**Problem to solve:**
Wherever a line holds the word "agent", copy that line from the data.

[[ Entries provided, beginning ]]

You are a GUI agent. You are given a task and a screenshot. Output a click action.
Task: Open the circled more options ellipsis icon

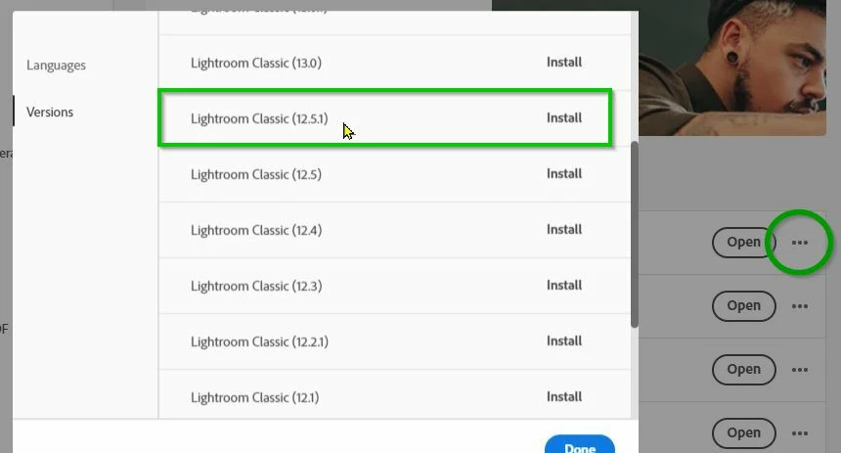[799, 243]
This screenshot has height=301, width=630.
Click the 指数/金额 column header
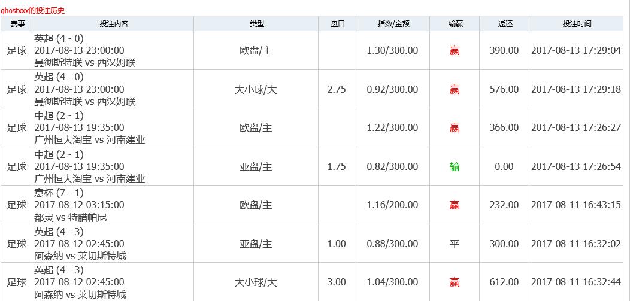[x=392, y=24]
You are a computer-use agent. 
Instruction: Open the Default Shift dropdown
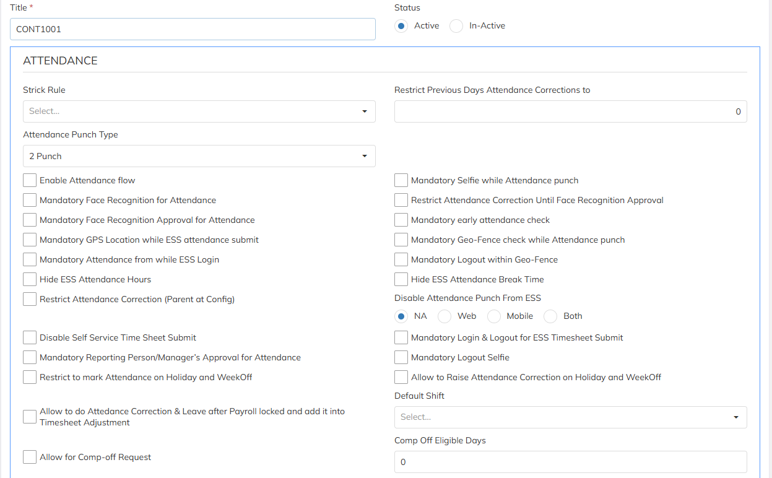(x=570, y=417)
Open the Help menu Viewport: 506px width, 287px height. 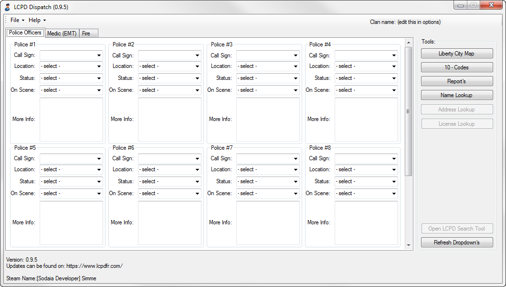point(37,20)
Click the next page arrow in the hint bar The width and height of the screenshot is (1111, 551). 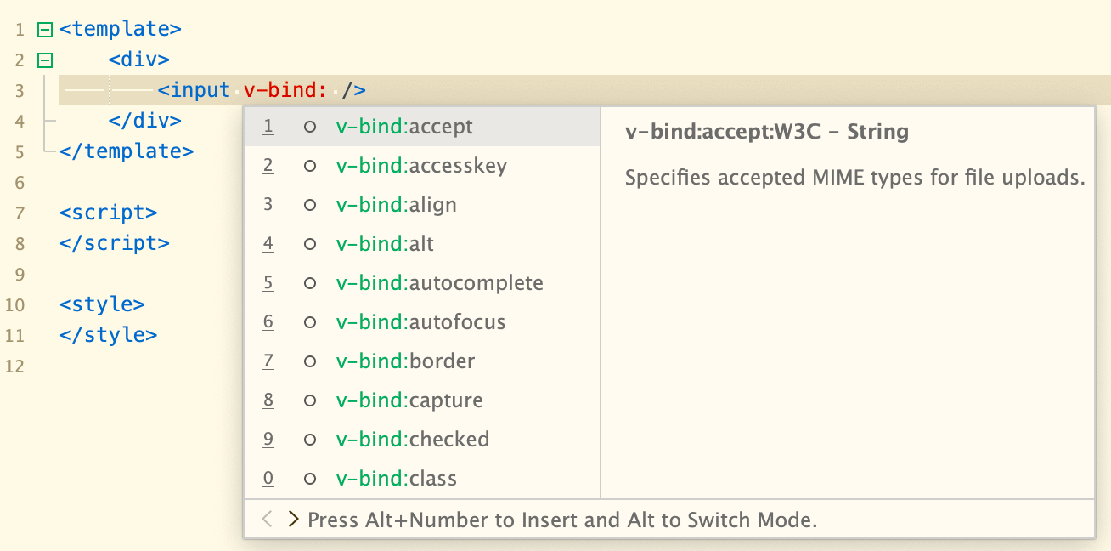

[[ Entries provided, end ]]

**Exercise response:**
You are a GUI agent. You are given a task and a screenshot. Output a click action.
You are a computer-use agent. 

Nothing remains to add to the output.